=== Record set ===

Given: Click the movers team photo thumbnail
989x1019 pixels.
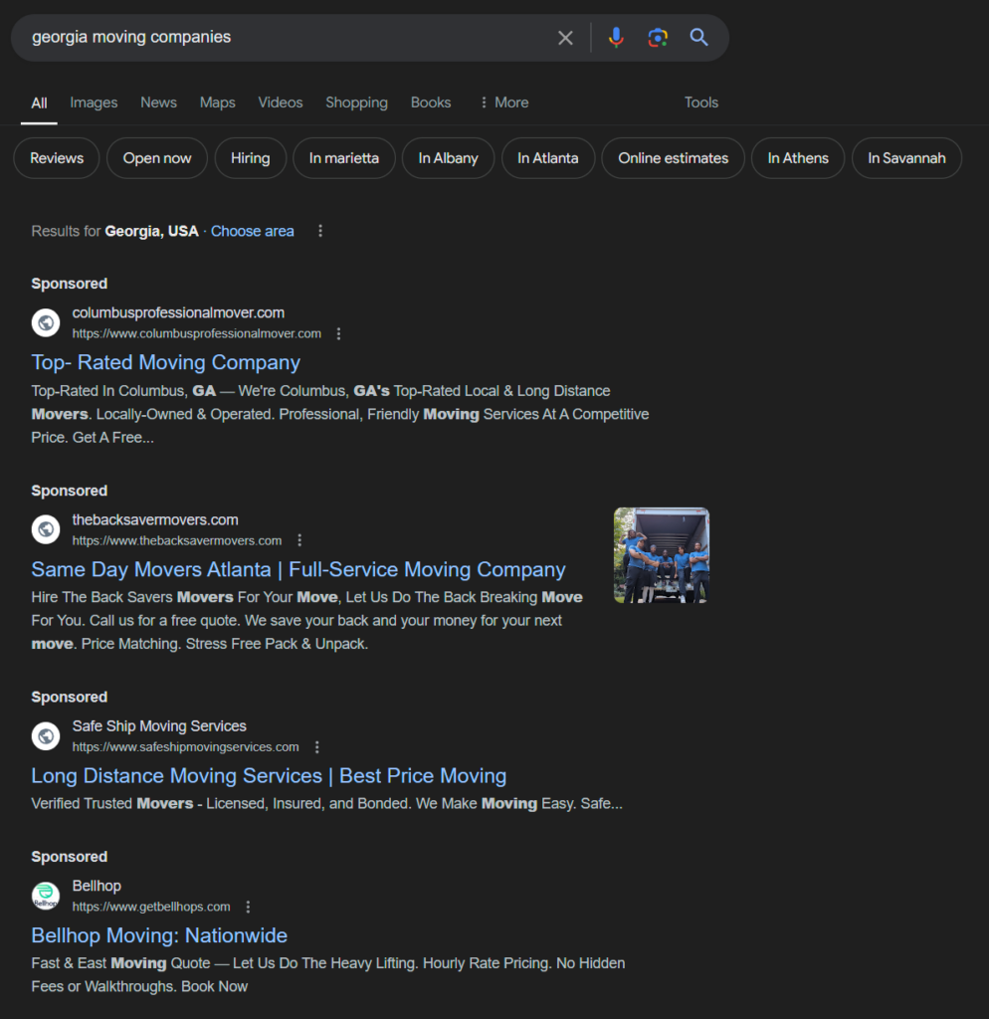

===
=== Record set ===

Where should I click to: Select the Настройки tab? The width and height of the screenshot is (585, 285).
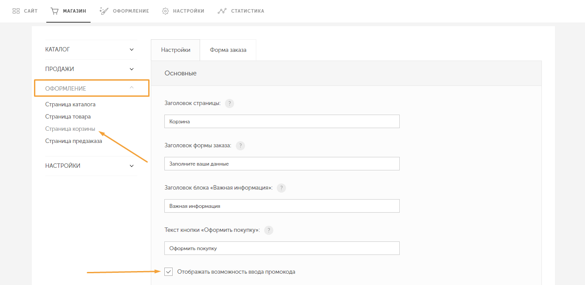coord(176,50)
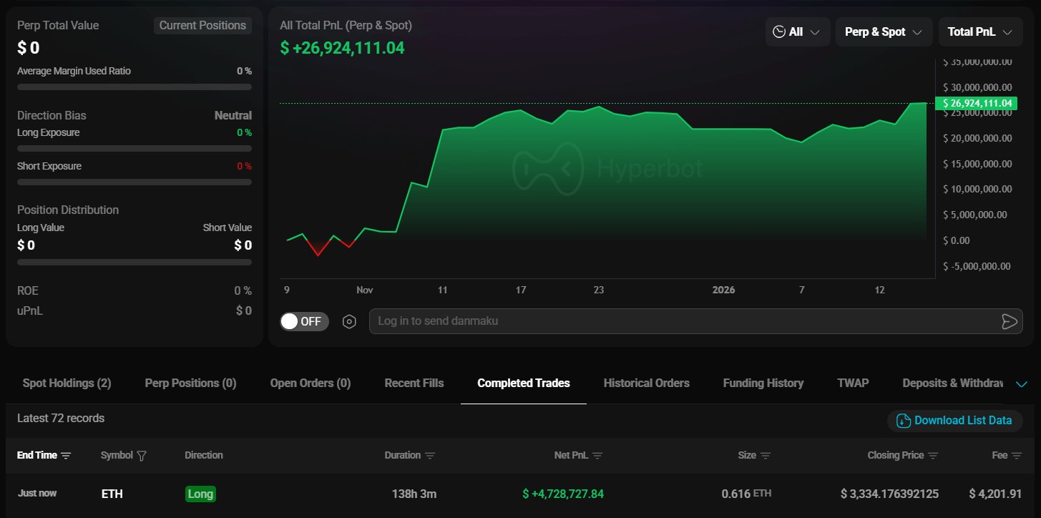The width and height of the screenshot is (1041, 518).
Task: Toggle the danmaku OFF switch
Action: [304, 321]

===

Task to complete:
Set down, exactly as they appear above, all lines from the one that has "Given: Click the movers team photo thumbnail" down to the one that has "989x1019 pixels.", including those two and no others.

Reply:
Given: Click the movers team photo thumbnail
989x1019 pixels.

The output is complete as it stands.